The financial services industry owes its success to data. Data is constantly evolving in the form of market trends, client investment, customer service, campaigns. Data gives a boost to banking strategies. As reported by Accenture in a recent survey, 78 percent of banks have made the shift to using data for operations; however, only seven percent of them have extended to using predictive analytics in finance.
Predictive analytics in finance has had a slow but steady start. It is an area of growing interest for banks and other institutions as new newer technologies launch in the market. To complete your company’s digital transformation, data analytics in finance will make a difference in that process.
To be successful, organizations must have the ability to adapt to changes.
Having predictive analytics on your side, your organization can deal with ever-changing circumstances with less to no difficulty.

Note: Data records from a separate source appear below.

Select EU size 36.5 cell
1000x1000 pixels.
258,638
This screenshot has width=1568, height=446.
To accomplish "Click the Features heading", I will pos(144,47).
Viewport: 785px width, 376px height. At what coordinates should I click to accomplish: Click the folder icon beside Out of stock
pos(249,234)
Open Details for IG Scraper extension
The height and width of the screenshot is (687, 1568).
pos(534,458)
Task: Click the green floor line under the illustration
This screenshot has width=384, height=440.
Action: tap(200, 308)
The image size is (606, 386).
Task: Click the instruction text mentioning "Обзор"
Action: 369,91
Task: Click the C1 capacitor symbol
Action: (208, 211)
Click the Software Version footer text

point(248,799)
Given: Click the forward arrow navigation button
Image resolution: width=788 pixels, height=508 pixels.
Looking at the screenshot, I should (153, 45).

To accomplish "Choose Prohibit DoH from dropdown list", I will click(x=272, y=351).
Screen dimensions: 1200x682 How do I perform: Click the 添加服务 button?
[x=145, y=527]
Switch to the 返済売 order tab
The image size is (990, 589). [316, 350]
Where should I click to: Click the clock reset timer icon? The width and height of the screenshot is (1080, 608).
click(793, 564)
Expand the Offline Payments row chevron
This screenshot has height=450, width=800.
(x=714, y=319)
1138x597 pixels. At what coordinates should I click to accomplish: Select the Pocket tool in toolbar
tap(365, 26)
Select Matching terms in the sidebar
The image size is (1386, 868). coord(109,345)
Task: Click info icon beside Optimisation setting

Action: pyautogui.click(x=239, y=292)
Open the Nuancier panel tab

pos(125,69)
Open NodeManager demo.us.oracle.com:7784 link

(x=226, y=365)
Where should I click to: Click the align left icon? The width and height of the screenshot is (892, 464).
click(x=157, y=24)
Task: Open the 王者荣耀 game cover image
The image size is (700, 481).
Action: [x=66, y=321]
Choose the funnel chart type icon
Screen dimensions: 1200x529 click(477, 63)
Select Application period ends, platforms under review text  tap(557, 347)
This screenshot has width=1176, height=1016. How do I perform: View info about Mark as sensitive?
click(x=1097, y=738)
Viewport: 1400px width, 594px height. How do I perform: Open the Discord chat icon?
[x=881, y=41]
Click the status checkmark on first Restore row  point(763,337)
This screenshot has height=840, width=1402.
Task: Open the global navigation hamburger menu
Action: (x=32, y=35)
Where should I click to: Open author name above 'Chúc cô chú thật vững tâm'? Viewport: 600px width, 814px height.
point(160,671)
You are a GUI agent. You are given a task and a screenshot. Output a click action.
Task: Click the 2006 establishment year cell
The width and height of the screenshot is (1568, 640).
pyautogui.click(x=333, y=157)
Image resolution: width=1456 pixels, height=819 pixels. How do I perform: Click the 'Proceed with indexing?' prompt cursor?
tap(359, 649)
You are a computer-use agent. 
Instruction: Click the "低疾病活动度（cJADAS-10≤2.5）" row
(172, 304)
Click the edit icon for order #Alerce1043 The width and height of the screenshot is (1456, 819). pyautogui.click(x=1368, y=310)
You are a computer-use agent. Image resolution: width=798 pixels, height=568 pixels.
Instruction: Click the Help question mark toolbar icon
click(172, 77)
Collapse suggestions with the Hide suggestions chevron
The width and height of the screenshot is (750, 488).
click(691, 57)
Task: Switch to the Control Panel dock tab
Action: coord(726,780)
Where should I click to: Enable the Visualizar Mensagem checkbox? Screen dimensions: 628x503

Understanding Predictive Analytics: What is it?
Predictive analytics is a process of interpreting data to measure any possible future outcomes. It is carried out with the help of statistical modeling, historical data sets, and machine learning. The collected historical data is fed into an algorithm that recognizes patterns and forecast trends and possible future behavior from days to years in advance.
Analyzing historical data and predicting the future has been an old practice in the finance sector. Banks and financial institutions have been evaluating past events or historical data for a long time now.
Making precise forecasts in trends and analyzing data becomes easier due to predictive analytics.
There is a wider scope to predictive efforts with more speed and accuracy and apply them throughout strategic and tactical business practice areas.
Predictive Analytics in the Financial Sector: What are the Benefits?
Many organizations are ready to accept the positive applications of predictive analytics but remain skeptical about the return on investment.
It is worth understanding the potential of predictive analytics to any business big or small. It doesn’t matter if you are not in the banking sector to benefit from taking a peek into the future of financial performance.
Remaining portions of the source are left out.